What the task asks - Exact copy without images: repeat every entry as written.

Recorded data
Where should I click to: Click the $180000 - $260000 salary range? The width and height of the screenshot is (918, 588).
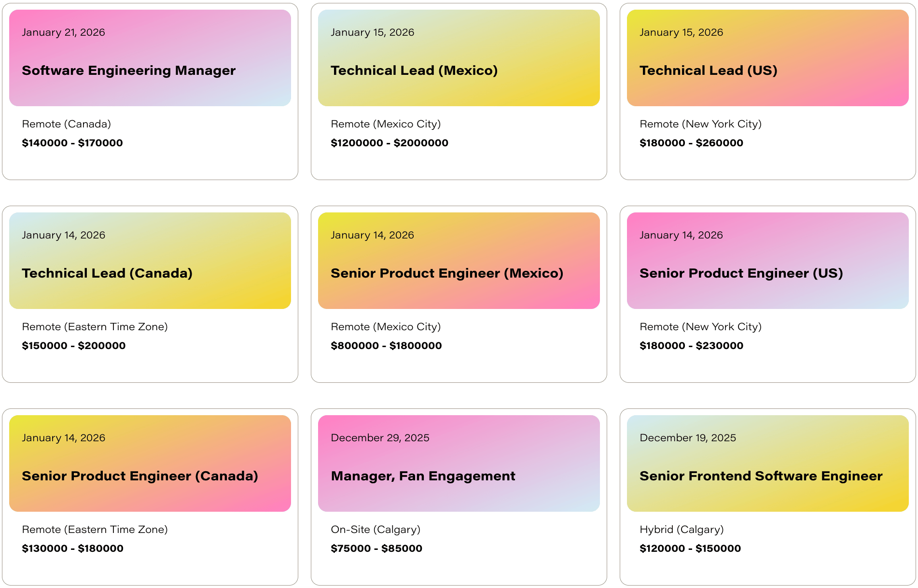pos(691,143)
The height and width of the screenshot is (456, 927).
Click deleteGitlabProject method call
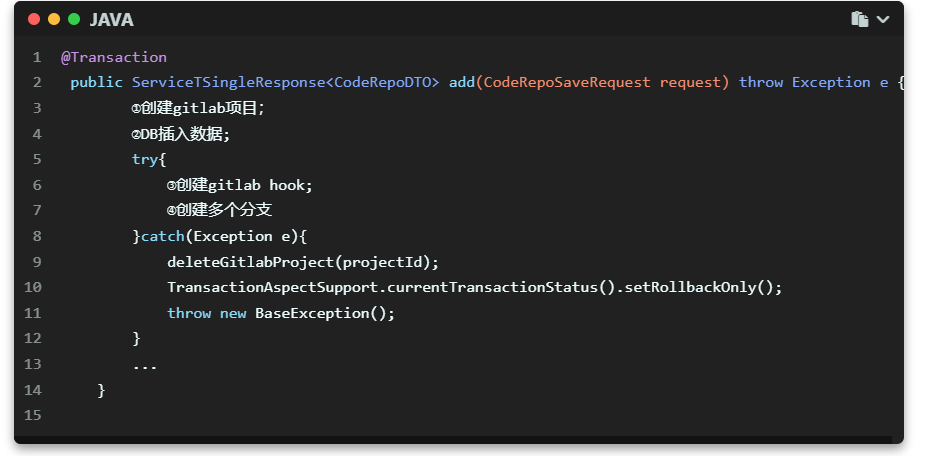tap(251, 262)

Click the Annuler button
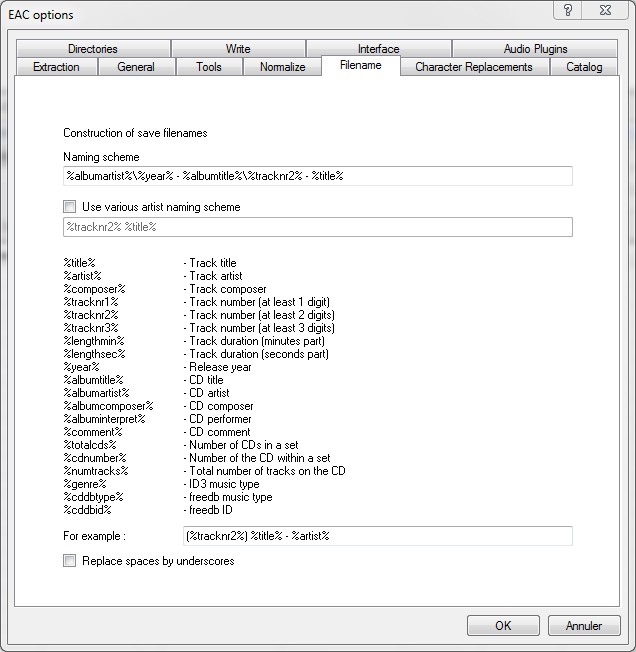click(583, 626)
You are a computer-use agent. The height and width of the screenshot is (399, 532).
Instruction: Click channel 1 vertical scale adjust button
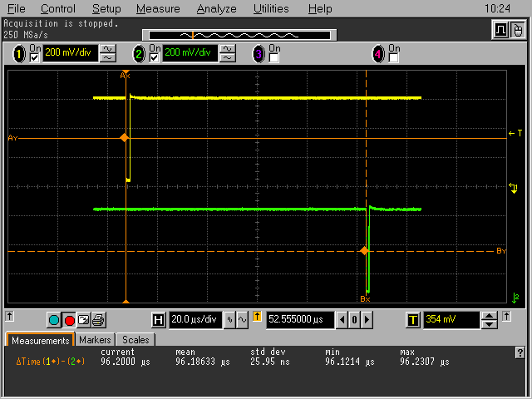(x=108, y=54)
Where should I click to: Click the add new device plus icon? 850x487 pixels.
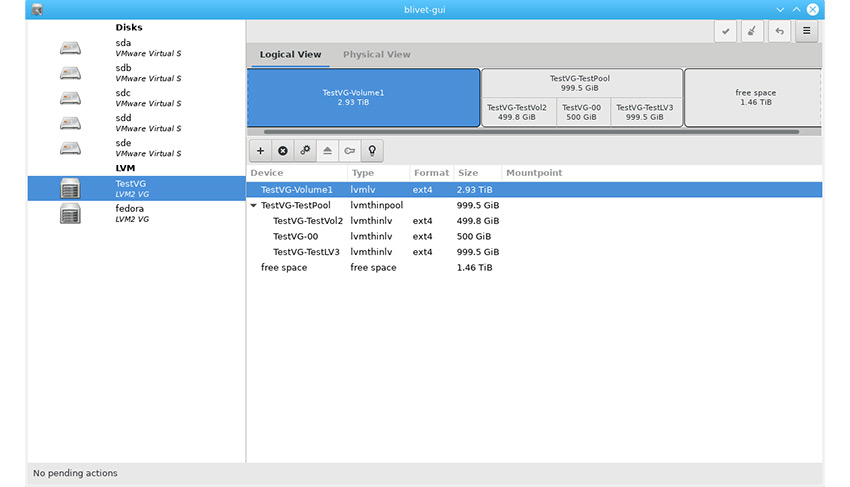[x=260, y=151]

Task response -
Where should I click to: Click the $180000 - $260000 salary range? The width and height of the screenshot is (918, 588).
pos(691,143)
The height and width of the screenshot is (456, 927).
Click deleteGitlabProject method call
tap(251, 262)

Click the Annuler button
click(583, 626)
You are a computer-use agent. The height and width of the screenshot is (399, 532).
Instruction: Click channel 1 vertical scale adjust button
(x=108, y=54)
Where should I click to: Click the add new device plus icon? 850x487 pixels.
[x=260, y=151]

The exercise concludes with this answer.